AIM OF THE TASK:
Your task is to return, word for word, only the lines from the line with "Run Compare against the previous draft" through the close of the data. Exclude all pictures.

(Screenshot grounding data)
>>>>
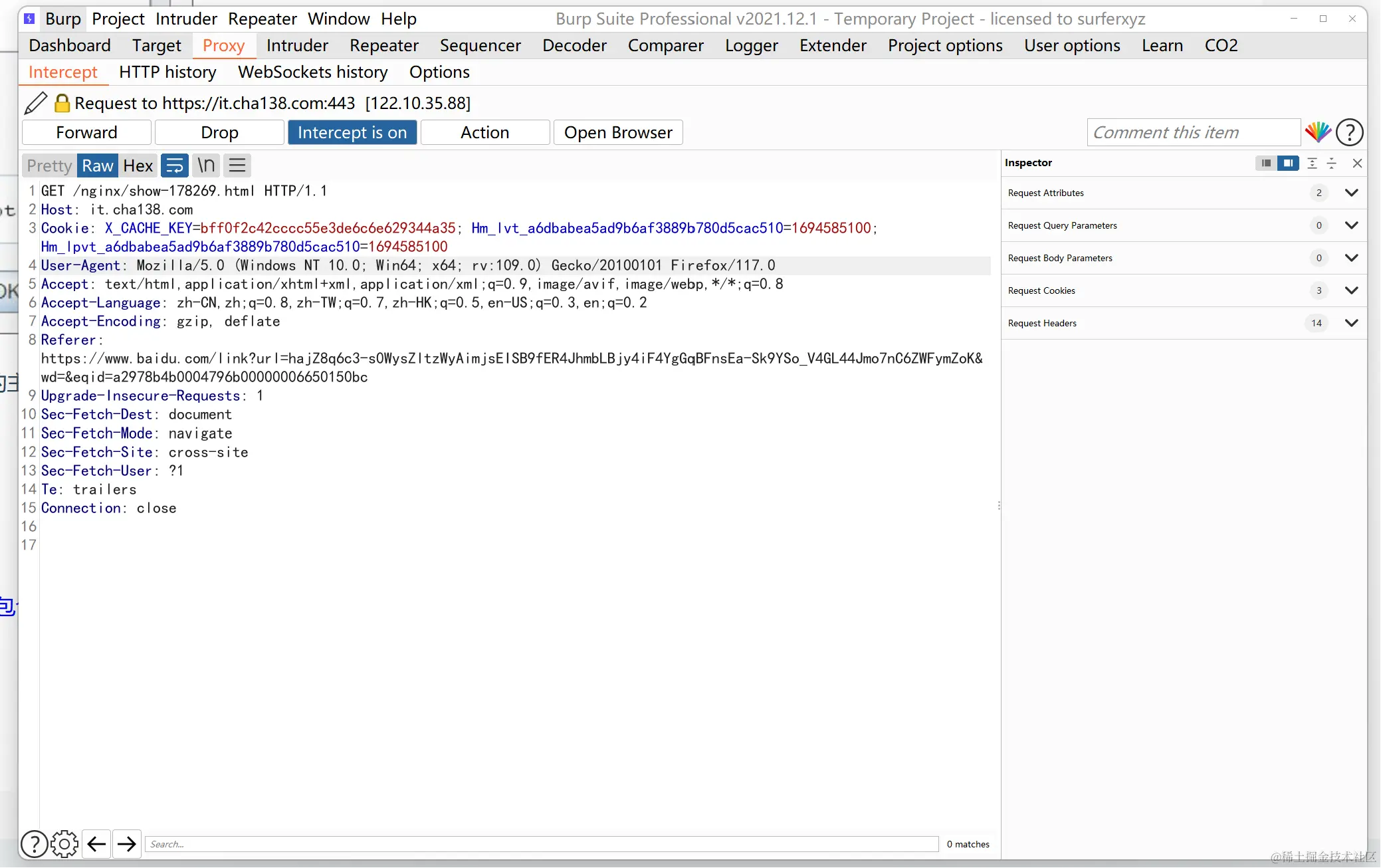The height and width of the screenshot is (868, 1381).
Task: Click the pencil edit target icon
Action: tap(36, 103)
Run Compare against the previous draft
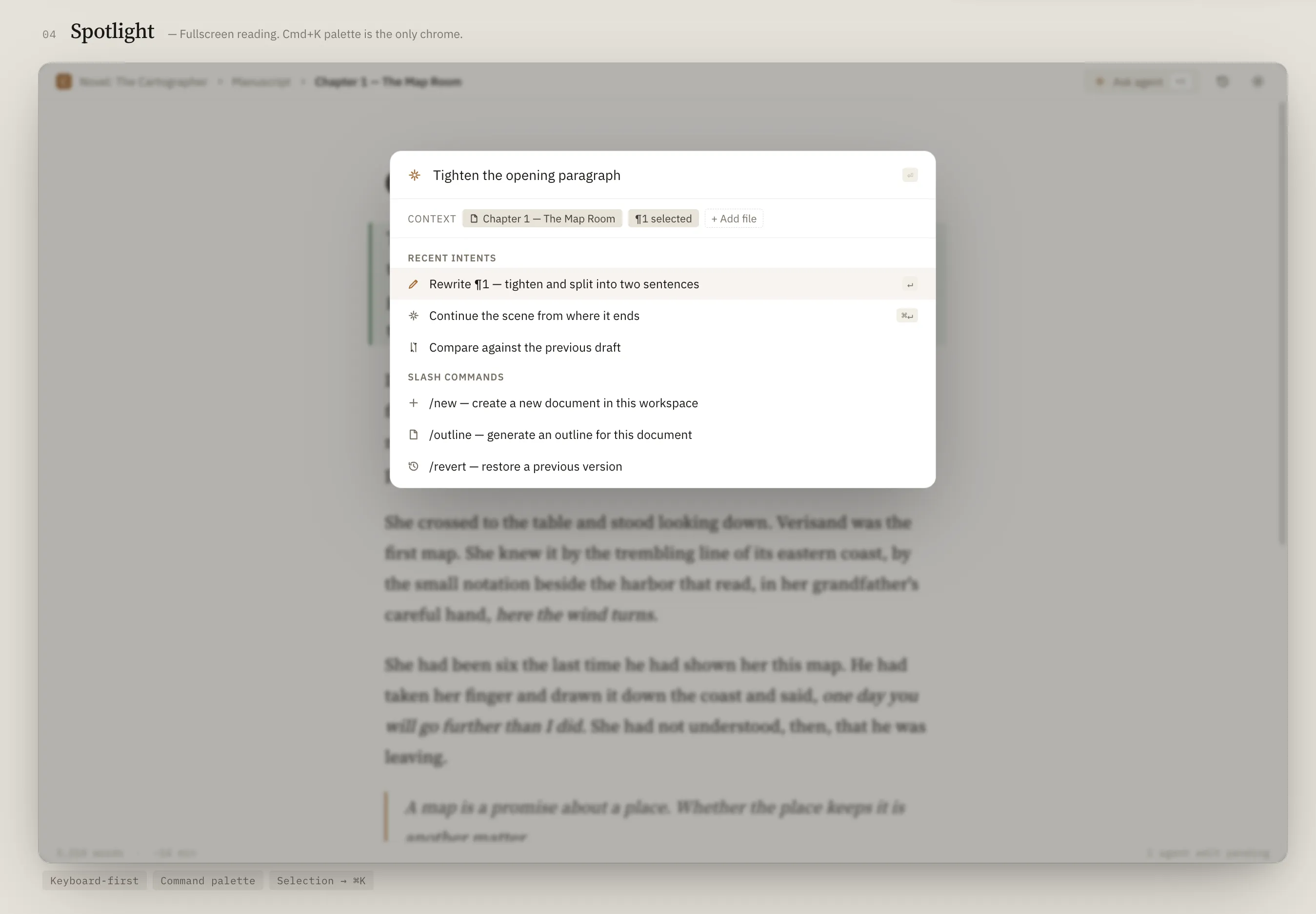 click(x=524, y=347)
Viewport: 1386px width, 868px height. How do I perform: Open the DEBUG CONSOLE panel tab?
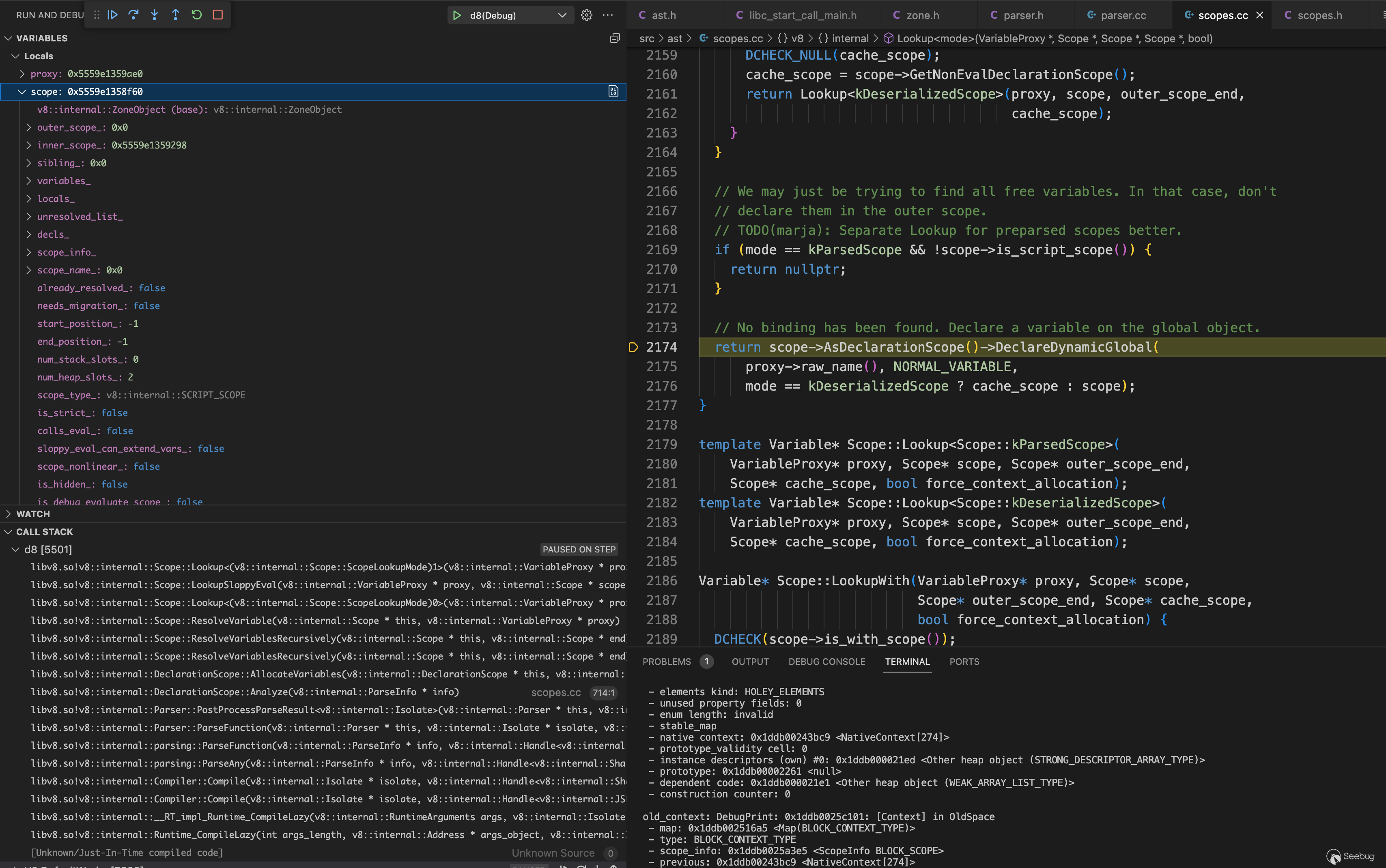pyautogui.click(x=826, y=661)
<<<<
TASK SOLUTION:
Run Compare against the previous draft
 click(x=524, y=347)
Viewport: 1386px width, 868px height. How do I perform: Open the DEBUG CONSOLE panel tab?
pyautogui.click(x=826, y=661)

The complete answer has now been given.